> _ASSIGNED TASK_: The full data must be written out exactly, with every line included.

==== RECORDS FOR THIS EXERCISE ====

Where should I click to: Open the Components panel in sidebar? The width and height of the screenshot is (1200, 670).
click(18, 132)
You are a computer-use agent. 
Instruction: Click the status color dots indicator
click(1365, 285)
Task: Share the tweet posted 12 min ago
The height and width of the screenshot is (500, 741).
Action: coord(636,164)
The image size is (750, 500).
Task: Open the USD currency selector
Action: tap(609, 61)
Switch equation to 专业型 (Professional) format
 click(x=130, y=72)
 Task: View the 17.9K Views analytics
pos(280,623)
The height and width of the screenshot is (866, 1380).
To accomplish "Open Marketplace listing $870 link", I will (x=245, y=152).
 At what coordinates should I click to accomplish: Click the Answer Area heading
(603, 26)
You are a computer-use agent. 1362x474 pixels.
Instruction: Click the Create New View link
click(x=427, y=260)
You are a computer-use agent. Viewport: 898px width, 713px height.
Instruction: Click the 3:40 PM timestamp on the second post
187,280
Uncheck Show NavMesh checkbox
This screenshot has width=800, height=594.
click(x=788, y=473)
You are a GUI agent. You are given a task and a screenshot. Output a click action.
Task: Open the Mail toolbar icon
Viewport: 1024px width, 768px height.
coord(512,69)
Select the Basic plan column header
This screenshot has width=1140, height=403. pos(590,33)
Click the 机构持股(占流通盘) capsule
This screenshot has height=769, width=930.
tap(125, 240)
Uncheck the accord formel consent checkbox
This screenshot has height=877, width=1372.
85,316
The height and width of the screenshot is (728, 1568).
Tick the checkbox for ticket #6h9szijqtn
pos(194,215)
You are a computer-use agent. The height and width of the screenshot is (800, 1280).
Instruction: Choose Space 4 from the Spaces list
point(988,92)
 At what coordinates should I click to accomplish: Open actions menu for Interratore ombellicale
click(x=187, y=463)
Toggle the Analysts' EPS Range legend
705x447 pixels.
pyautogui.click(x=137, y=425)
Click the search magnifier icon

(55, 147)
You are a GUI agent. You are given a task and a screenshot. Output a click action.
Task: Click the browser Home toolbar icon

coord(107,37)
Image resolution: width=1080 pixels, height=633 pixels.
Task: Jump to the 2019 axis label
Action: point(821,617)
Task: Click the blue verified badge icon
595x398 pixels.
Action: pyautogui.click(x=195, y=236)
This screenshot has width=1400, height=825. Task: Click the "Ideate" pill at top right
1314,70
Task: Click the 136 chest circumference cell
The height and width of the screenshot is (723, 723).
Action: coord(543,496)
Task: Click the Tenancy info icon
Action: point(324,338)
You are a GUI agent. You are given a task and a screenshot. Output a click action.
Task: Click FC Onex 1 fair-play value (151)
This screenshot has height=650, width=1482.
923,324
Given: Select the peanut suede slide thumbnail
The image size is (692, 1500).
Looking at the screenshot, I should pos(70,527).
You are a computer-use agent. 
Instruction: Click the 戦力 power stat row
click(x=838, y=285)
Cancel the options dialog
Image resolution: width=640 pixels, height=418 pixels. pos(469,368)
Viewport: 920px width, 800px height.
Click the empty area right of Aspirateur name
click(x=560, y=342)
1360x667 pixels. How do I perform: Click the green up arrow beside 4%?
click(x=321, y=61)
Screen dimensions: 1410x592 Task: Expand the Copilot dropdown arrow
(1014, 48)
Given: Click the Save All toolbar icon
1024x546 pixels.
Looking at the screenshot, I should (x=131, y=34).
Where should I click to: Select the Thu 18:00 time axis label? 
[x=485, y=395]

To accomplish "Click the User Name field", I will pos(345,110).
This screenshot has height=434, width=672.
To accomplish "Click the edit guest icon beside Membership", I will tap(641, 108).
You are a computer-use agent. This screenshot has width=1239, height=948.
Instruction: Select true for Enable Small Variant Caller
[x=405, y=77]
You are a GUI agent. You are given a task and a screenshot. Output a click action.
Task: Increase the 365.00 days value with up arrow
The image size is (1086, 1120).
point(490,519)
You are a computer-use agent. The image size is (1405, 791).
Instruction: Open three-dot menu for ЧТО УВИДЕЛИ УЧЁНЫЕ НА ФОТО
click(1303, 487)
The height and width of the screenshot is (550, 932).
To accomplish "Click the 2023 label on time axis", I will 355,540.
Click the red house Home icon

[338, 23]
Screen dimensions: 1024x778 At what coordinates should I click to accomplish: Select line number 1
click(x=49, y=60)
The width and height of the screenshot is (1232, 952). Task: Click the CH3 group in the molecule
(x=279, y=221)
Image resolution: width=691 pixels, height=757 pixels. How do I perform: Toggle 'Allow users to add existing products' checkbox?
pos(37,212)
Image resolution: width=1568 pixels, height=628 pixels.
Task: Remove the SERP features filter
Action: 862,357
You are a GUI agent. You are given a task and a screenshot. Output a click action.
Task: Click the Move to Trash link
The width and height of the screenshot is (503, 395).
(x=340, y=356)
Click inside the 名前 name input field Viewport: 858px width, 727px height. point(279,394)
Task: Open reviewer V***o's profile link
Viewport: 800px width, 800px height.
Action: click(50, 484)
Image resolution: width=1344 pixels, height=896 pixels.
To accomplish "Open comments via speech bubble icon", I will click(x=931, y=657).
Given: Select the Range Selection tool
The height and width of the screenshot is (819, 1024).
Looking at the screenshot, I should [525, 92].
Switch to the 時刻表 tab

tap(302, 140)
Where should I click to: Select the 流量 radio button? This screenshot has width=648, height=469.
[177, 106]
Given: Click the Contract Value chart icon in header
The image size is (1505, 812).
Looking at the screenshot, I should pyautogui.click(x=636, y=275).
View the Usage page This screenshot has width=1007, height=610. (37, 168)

====

> _EXERCISE RESPONSE_:
Where should I click to: Open the Components panel in sidebar? The width and height of the screenshot is (1200, 670).
click(18, 132)
You are a computer-use agent. 
Instruction: Click the status color dots indicator
click(1365, 285)
Task: Share the tweet posted 12 min ago
The height and width of the screenshot is (500, 741).
Action: coord(636,164)
The image size is (750, 500).
Task: Open the USD currency selector
Action: tap(609, 61)
Switch equation to 专业型 (Professional) format
 click(x=130, y=72)
 Task: View the 17.9K Views analytics
pos(280,623)
The height and width of the screenshot is (866, 1380).
To accomplish "Open Marketplace listing $870 link", I will (x=245, y=152).
 At what coordinates should I click to accomplish: Click the Answer Area heading
(603, 26)
You are a computer-use agent. 1362x474 pixels.
Instruction: Click the Create New View link
click(x=427, y=260)
You are a computer-use agent. Viewport: 898px width, 713px height.
Instruction: Click the 3:40 PM timestamp on the second post
187,280
Uncheck Show NavMesh checkbox
This screenshot has width=800, height=594.
click(x=788, y=473)
You are a GUI agent. You are given a task and a screenshot. Output a click action.
Task: Open the Mail toolbar icon
Viewport: 1024px width, 768px height.
coord(512,69)
Select the Basic plan column header
This screenshot has width=1140, height=403. pos(590,33)
Click the 机构持股(占流通盘) capsule
This screenshot has height=769, width=930.
tap(125, 240)
Uncheck the accord formel consent checkbox
This screenshot has height=877, width=1372.
85,316
The height and width of the screenshot is (728, 1568).
Tick the checkbox for ticket #6h9szijqtn
pos(194,215)
You are a computer-use agent. The height and width of the screenshot is (800, 1280).
Instruction: Choose Space 4 from the Spaces list
point(988,92)
 At what coordinates should I click to accomplish: Open actions menu for Interratore ombellicale
click(x=187, y=463)
Toggle the Analysts' EPS Range legend
705x447 pixels.
pyautogui.click(x=137, y=425)
Click the search magnifier icon

(55, 147)
You are a GUI agent. You are given a task and a screenshot. Output a click action.
Task: Click the browser Home toolbar icon

coord(107,37)
Image resolution: width=1080 pixels, height=633 pixels.
Task: Jump to the 2019 axis label
Action: point(821,617)
Task: Click the blue verified badge icon
595x398 pixels.
Action: pyautogui.click(x=195, y=236)
This screenshot has width=1400, height=825. Task: Click the "Ideate" pill at top right
1314,70
Task: Click the 136 chest circumference cell
The height and width of the screenshot is (723, 723).
Action: coord(543,496)
Task: Click the Tenancy info icon
Action: point(324,338)
You are a GUI agent. You are given a task and a screenshot. Output a click action.
Task: Click FC Onex 1 fair-play value (151)
This screenshot has height=650, width=1482.
923,324
Given: Select the peanut suede slide thumbnail
The image size is (692, 1500).
Looking at the screenshot, I should pos(70,527).
You are a computer-use agent. 
Instruction: Click the 戦力 power stat row
click(x=838, y=285)
Cancel the options dialog
Image resolution: width=640 pixels, height=418 pixels. pos(469,368)
Viewport: 920px width, 800px height.
Click the empty area right of Aspirateur name
click(x=560, y=342)
1360x667 pixels. How do I perform: Click the green up arrow beside 4%?
click(x=321, y=61)
Screen dimensions: 1410x592 Task: Expand the Copilot dropdown arrow
(1014, 48)
Given: Click the Save All toolbar icon
1024x546 pixels.
Looking at the screenshot, I should (x=131, y=34).
Where should I click to: Select the Thu 18:00 time axis label? 
[x=485, y=395]

To accomplish "Click the User Name field", I will pos(345,110).
This screenshot has height=434, width=672.
To accomplish "Click the edit guest icon beside Membership", I will tap(641, 108).
You are a computer-use agent. This screenshot has width=1239, height=948.
Instruction: Select true for Enable Small Variant Caller
[x=405, y=77]
You are a GUI agent. You are given a task and a screenshot. Output a click action.
Task: Increase the 365.00 days value with up arrow
The image size is (1086, 1120).
point(490,519)
You are a computer-use agent. The image size is (1405, 791).
Instruction: Open three-dot menu for ЧТО УВИДЕЛИ УЧЁНЫЕ НА ФОТО
click(1303, 487)
The height and width of the screenshot is (550, 932).
To accomplish "Click the 2023 label on time axis", I will 355,540.
Click the red house Home icon

[338, 23]
Screen dimensions: 1024x778 At what coordinates should I click to accomplish: Select line number 1
click(x=49, y=60)
The width and height of the screenshot is (1232, 952). Task: Click the CH3 group in the molecule
(x=279, y=221)
Image resolution: width=691 pixels, height=757 pixels. How do I perform: Toggle 'Allow users to add existing products' checkbox?
pos(37,212)
Image resolution: width=1568 pixels, height=628 pixels.
Task: Remove the SERP features filter
Action: 862,357
You are a GUI agent. You are given a task and a screenshot. Output a click action.
Task: Click the Move to Trash link
The width and height of the screenshot is (503, 395).
(x=340, y=356)
Click inside the 名前 name input field Viewport: 858px width, 727px height. point(279,394)
Task: Open reviewer V***o's profile link
Viewport: 800px width, 800px height.
Action: click(50, 484)
Image resolution: width=1344 pixels, height=896 pixels.
To accomplish "Open comments via speech bubble icon", I will click(x=931, y=657).
Given: Select the Range Selection tool
The height and width of the screenshot is (819, 1024).
Looking at the screenshot, I should [525, 92].
Switch to the 時刻表 tab

tap(302, 140)
Where should I click to: Select the 流量 radio button? This screenshot has width=648, height=469.
[177, 106]
Given: Click the Contract Value chart icon in header
The image size is (1505, 812).
Looking at the screenshot, I should pyautogui.click(x=636, y=275).
View the Usage page This screenshot has width=1007, height=610. (37, 168)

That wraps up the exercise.